Cross sections of cochleae from B6.MRL-Atp6v1b1^vtx/vtx and MRL-Atp6v1b1^vtx/vtx mice. (A, B) Whole cochlear profiles from B6.MRL-Atp6v1b1^vtx/vtx (A) and MRL-Atp6v1b1^vtx/vtx mice (B) imaged at the same magnification. B6.MRL-Atp6v1b1^vtx/vtx mutants appear normal while MRL-Atp6v1b1^vtx/vtx mutants feature greatly reduced scala tympani (compare areas marked with *), missing interscalar septum between lower base and lower apex (compare areas marked with white arrows), and differences in the shape of spiral limbus and attachment point of Reissner’s membrane (compare black arrows). (C, D) Upper basal turn scala media profiles from different specimens of B6.MRL-Atp6v1b1^vtx/vtx (C) and MRL-Atp6v1b1^vtx/vtx mice (D) imaged at the same magnification.

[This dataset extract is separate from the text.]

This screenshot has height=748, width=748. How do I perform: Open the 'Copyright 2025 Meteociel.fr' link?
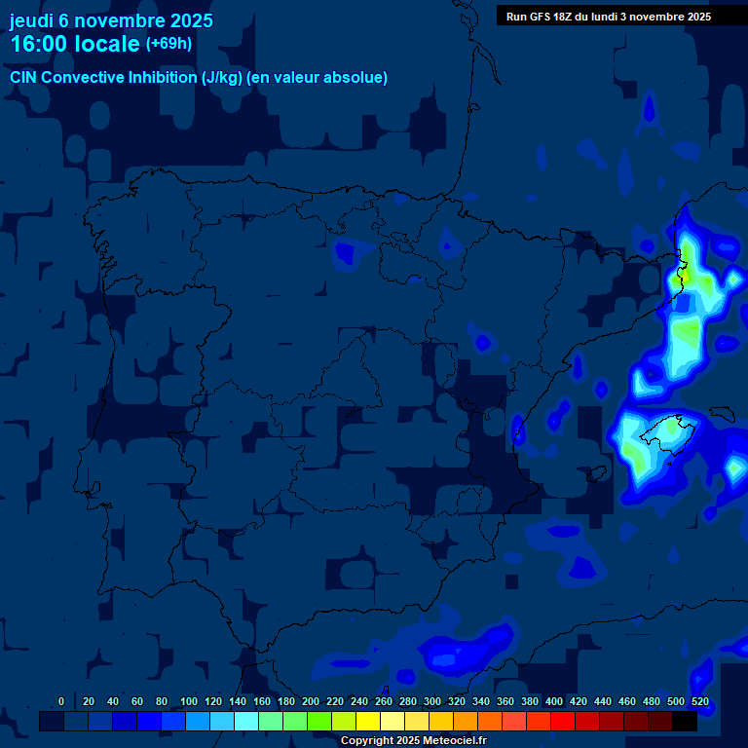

B6.MRL-Atp6v1b1^vtx/vtx mutants appear normal while MRL-Atp6v1b1^vtx/vtx mutants show widened profile, elongated and acellular spiral limbus, hair cell loss (see E, F), and spiral ligament degeneration (see G). (E, F) Enlarged views of organ of Corti from C,D show outer hair cell loss in MRL-Atp6v1b1^vtx/vtx mutant (black arrows). (G) Enlarged view of MRL-Atp6v1b1^vtx/vtx mutant stria vascularis from D shows thin and somewhat disorganized stria with near absence of type I and III fibrocytes (white arrow). Scale bar in A applies to B. All other scale bars 20 µm. LB, Lower base; UB, Upper base; LA, Lower apex; UA, Upper apex; RWM, Round window membrane; Sp Lim, Spiral Limbus; Sp Lig, Spiral ligament; RM, Reissner’s membrane; StV, Stria vascularis; I, II, III, IV, Fibrocyte types by area; OC, Organ of Corti; IP, Inner pillar; OP, Outer pillar; DC, Deiters’ cells; IHC, Inner hair cell; OHC, Outer hair cell.